= Pol Sax =

Luxembourgish writer living in Berlin (born 1960)

Pol Sax (born 1960) is a Luxembourgish writer living in Berlin whose German-language novel U5 won the Servais Prize for Luxembourg literature in 2009.

==Biography==

Born on 29 January 1960 at Schifflange in south-eastern Luxembourg, Sax attended primary school in Mondercange, the École professionelle in Esch-sur-Alzette, the Ecole des arts et métiers in Luxembourg City, and the Lycée des garçons in Esch-sur-Alzette. He went on to study German and philosophy at the University of Heidelberg and at the Université libre de Bruxelles.

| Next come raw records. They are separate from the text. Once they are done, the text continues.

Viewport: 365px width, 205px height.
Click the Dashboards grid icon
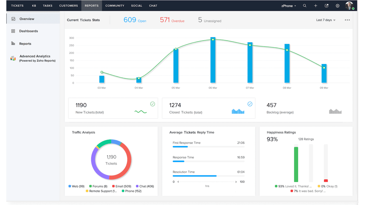13,31
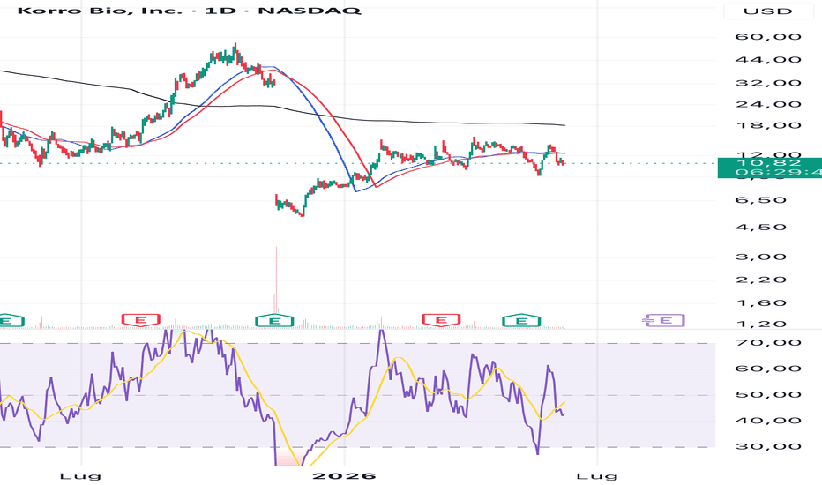The width and height of the screenshot is (822, 485).
Task: Open the leftmost green earnings E marker
Action: [10, 320]
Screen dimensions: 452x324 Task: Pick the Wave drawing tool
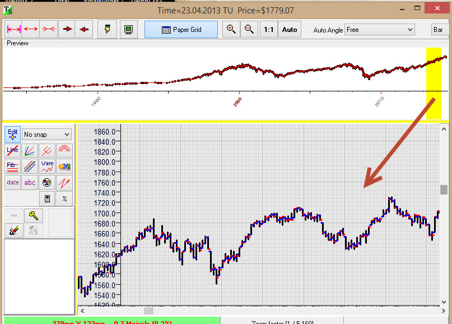47,166
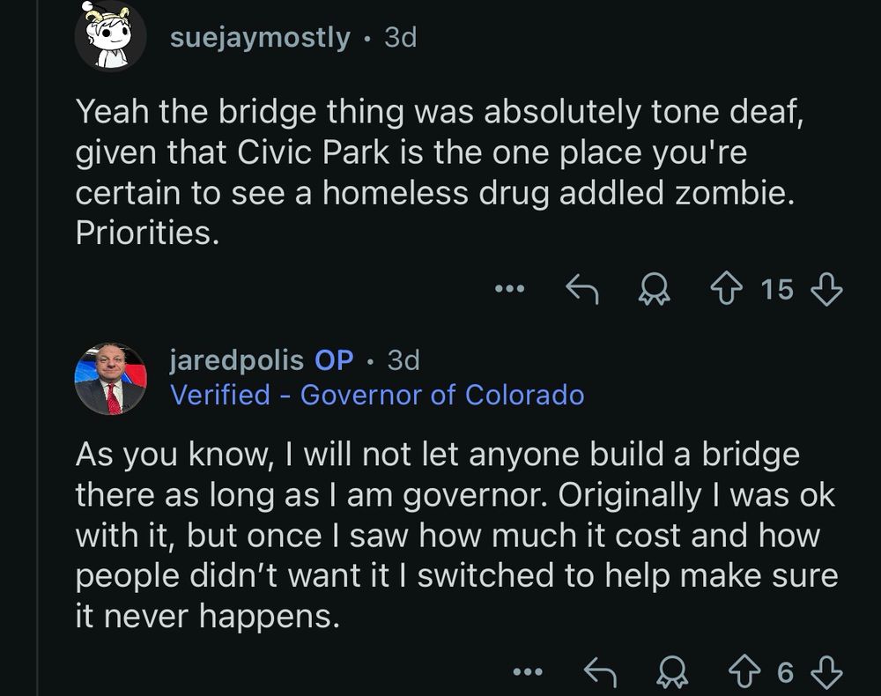Tap the 3d timestamp on jaredpolis's reply
This screenshot has height=696, width=881.
(x=403, y=360)
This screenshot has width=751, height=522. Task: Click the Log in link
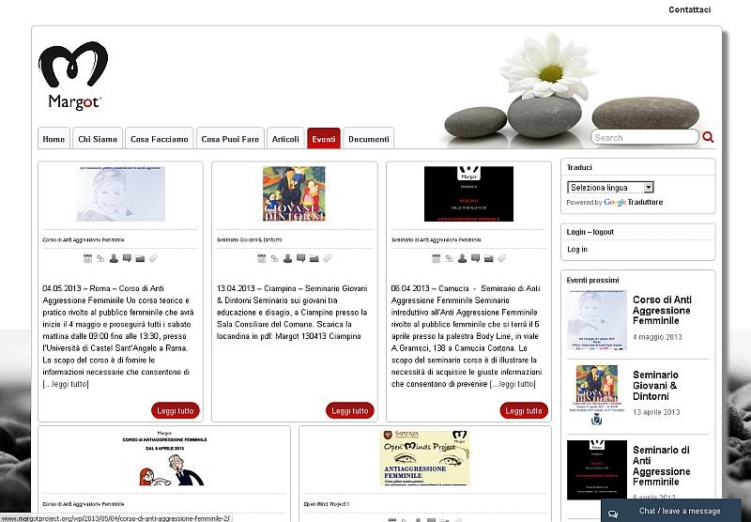pos(577,249)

From 1994 to 1996, Sax was initially employed in restaurants and as an operator in a pasta factory in Heidelberg from 1994 to 1996. He then worked until 1999 as a bartender. Since 2001, he has been living in Berlin, where he works as a freelance writer, contributing reviews of German literature on authors such as Bernhard Schlink and Sven Regener.

==Literature==

In 2008, Pax made his literary debut with the novel U5, named after the U-Bahn in Berlin, which is the backdrop for a story of complex relationships between three marginalized figures. Artistic creation, living on the fringes of middle-class society, and the emotions such as love, loneliness, and human relationships are central features of the novel which also deals with death and guilt.
In 2002, Sax was awarded a literary scholarship by the Förderkreises Deutscher Schriftsteller in Baden-Württemberg.